Issue (i): Whether refund of central excise duty could be treated as erroneous merely because Modvat credit adjustments were made against the claim.
Analysis: The refund arose from duty paid at a higher rate instead of the concessional rate under the small scale exemption notification. Rule 57E of the Central Excise Rules, 1944 permits variation of credit where duty on inputs changes and provides for corresponding adjustment in the credit account. The provision does not prohibit refund to the manufacturer of the inputs. On the facts, the refund claim had already been reduced by the amount relatable to credit taken by the buyers, and the assessee had borne the burden to that extent through adjustment in its accounts. The appellate order set aside the refund without identifying any legal basis or specifying what statutory provision was violated.
Conclusion: The refund could not be treated as erroneous on the ground of Modvat adjustment. This issue was decided in favour of the assessee.
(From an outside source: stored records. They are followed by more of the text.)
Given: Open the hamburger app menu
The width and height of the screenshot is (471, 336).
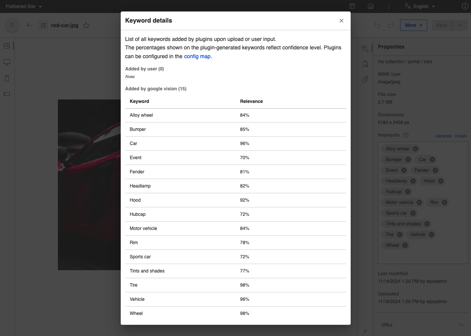Looking at the screenshot, I should (x=12, y=25).
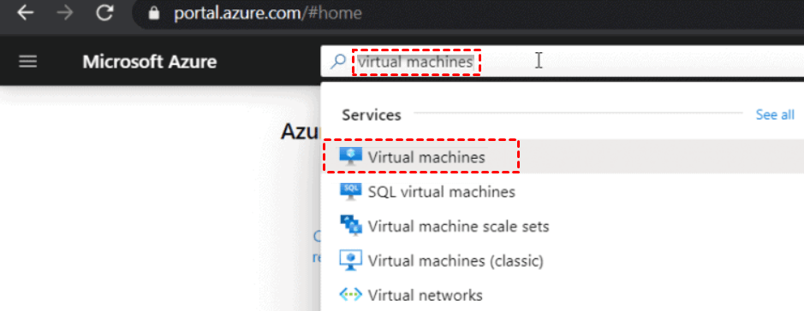The image size is (804, 311).
Task: Click the SQL virtual machines icon
Action: (351, 191)
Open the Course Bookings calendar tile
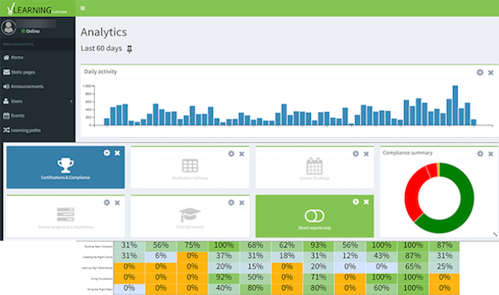The height and width of the screenshot is (295, 499). (x=315, y=168)
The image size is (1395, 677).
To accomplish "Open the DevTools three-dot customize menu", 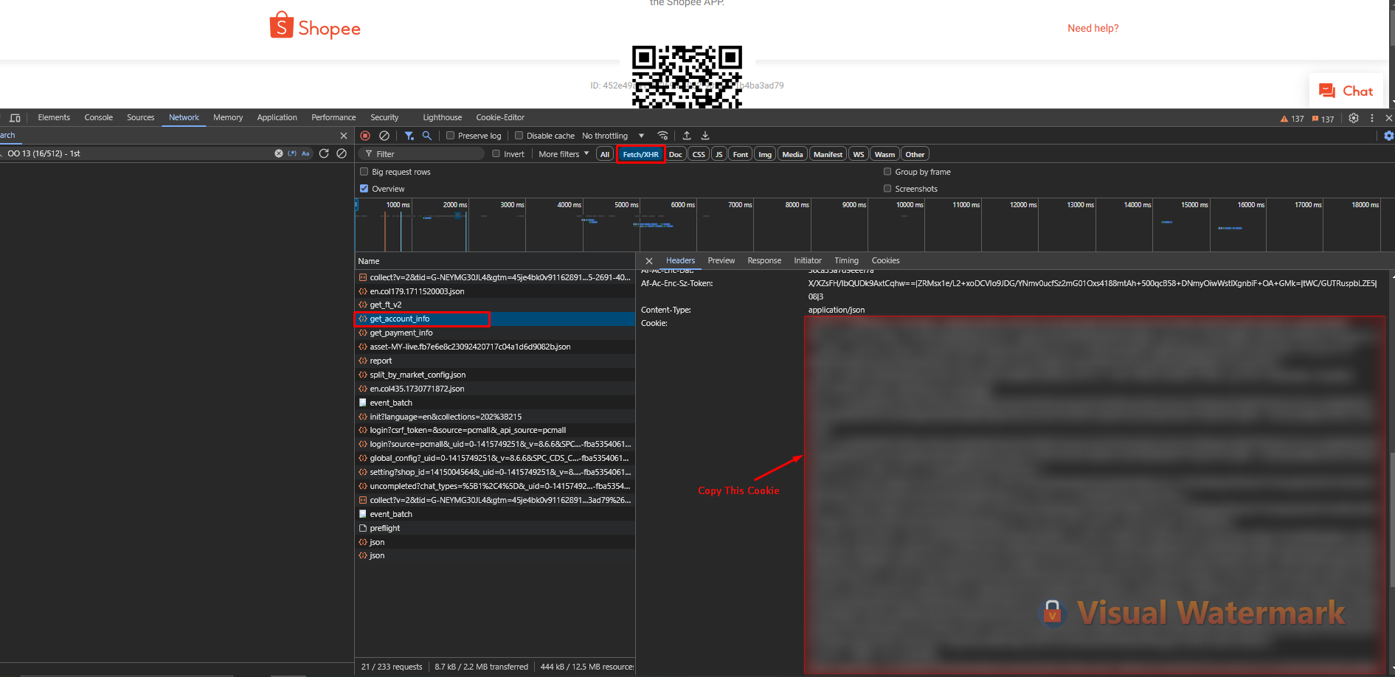I will click(1372, 118).
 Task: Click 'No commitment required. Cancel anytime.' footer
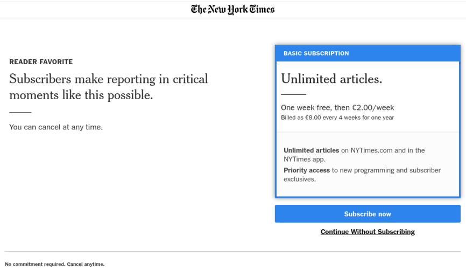pyautogui.click(x=55, y=264)
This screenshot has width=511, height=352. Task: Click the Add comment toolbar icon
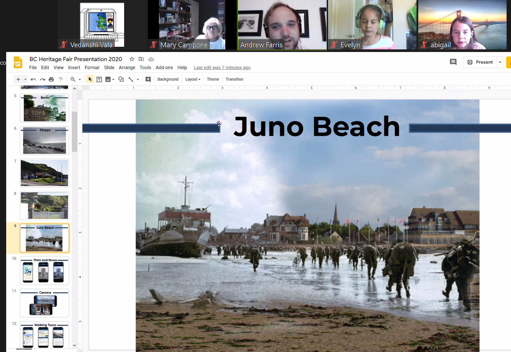148,79
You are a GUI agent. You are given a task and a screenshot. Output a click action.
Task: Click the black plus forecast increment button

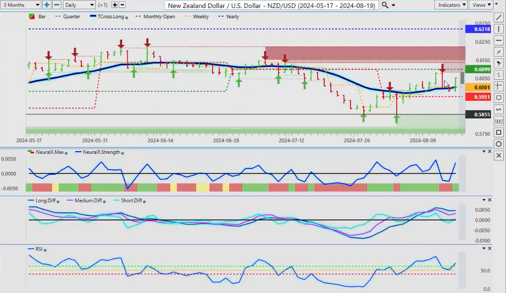(x=115, y=5)
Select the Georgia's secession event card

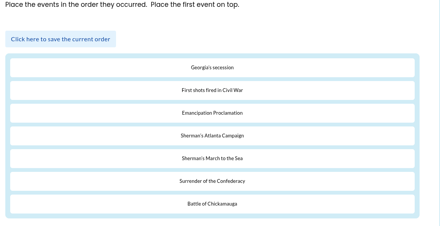212,67
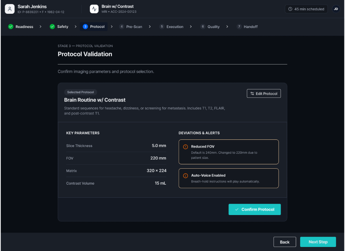Click the green checkmark on the Safety step

(x=52, y=26)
Issue (ii): Whether the doctrine of unjust enrichment barred the refund claim in the facts of the case.
Analysis: The amended refund regime under Section 11B of the Central Excises and Salt Act, 1944 applied to pending refund claims from 20-9-1991. Here, the refund had already been sanctioned and part-paid on 6-4-1990, and no refund application was pending when the amendment came into force. The circumstances also showed that the assessee had not passed on the entire burden, since the relevant credit had been adjusted in its accounts and the balance refund had been limited accordingly. The bar of unjust enrichment therefore did not invalidate the refund.
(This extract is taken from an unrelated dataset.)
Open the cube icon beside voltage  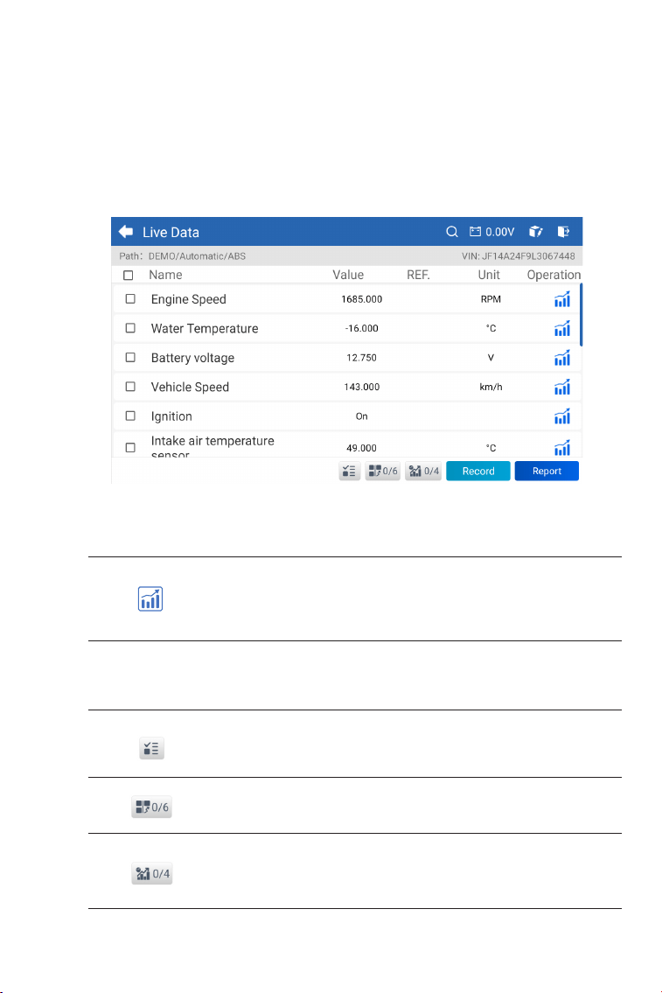(535, 232)
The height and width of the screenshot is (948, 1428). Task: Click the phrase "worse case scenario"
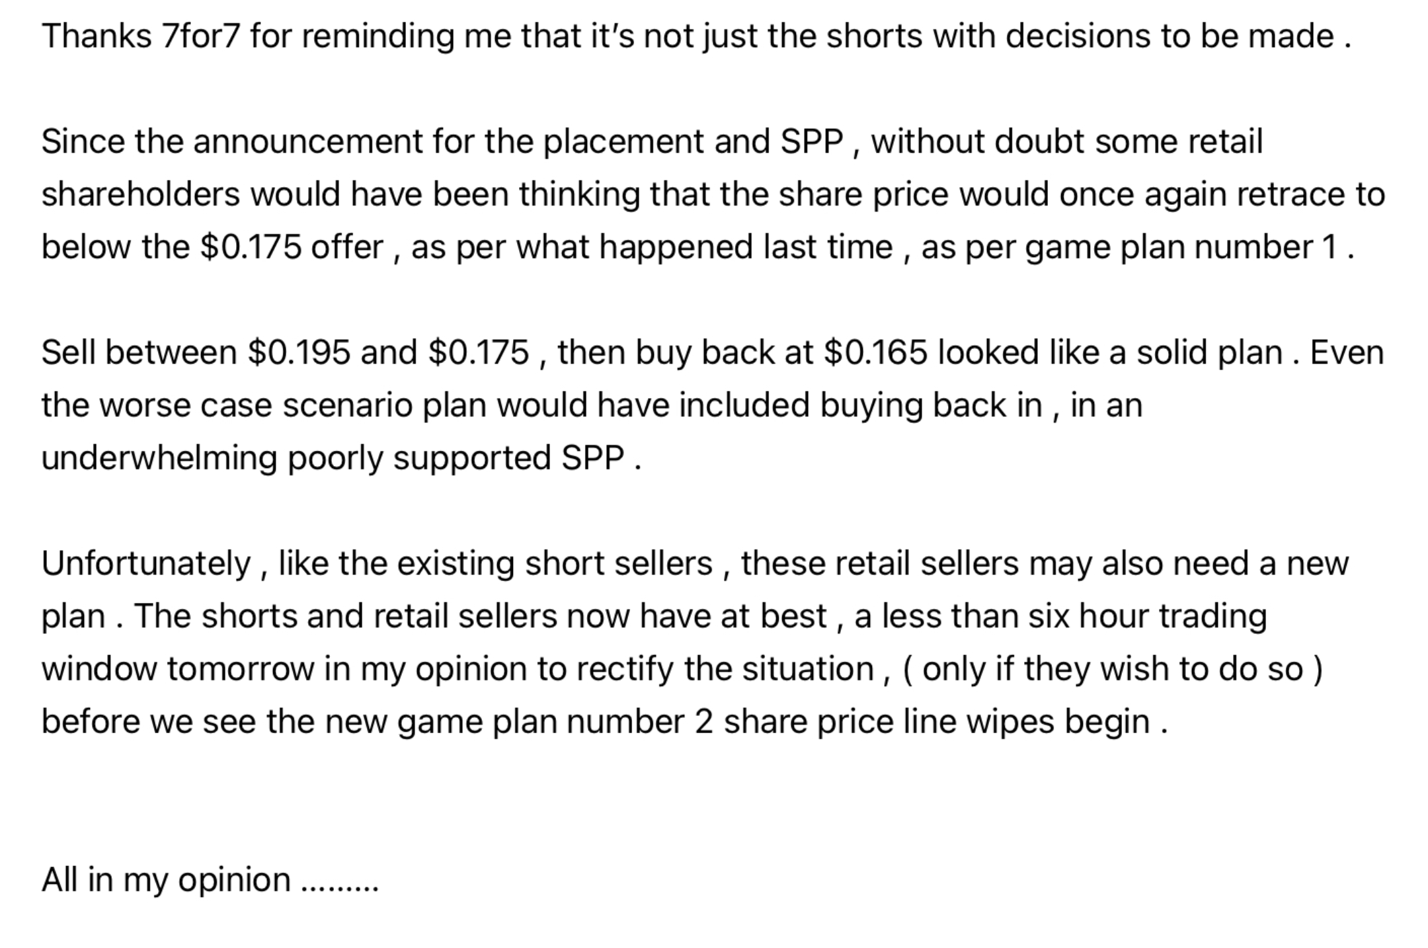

Conclusion: The refund claim was not hit by unjust enrichment. This issue was decided in favour of the assessee.
Final Conclusion: The impugned appellate order was unsustainable, the refund sanction was restored, and the assessee's appeal succeeded.
Ratio Decidendi: Where the governing refund provisions do not prohibit refund and the claim is not pending on the date of a later amendment introducing unjust-enrichment restrictions, a refund already sanctioned cannot be disallowed merely because Modvat-related adjustments were made in the course of computation.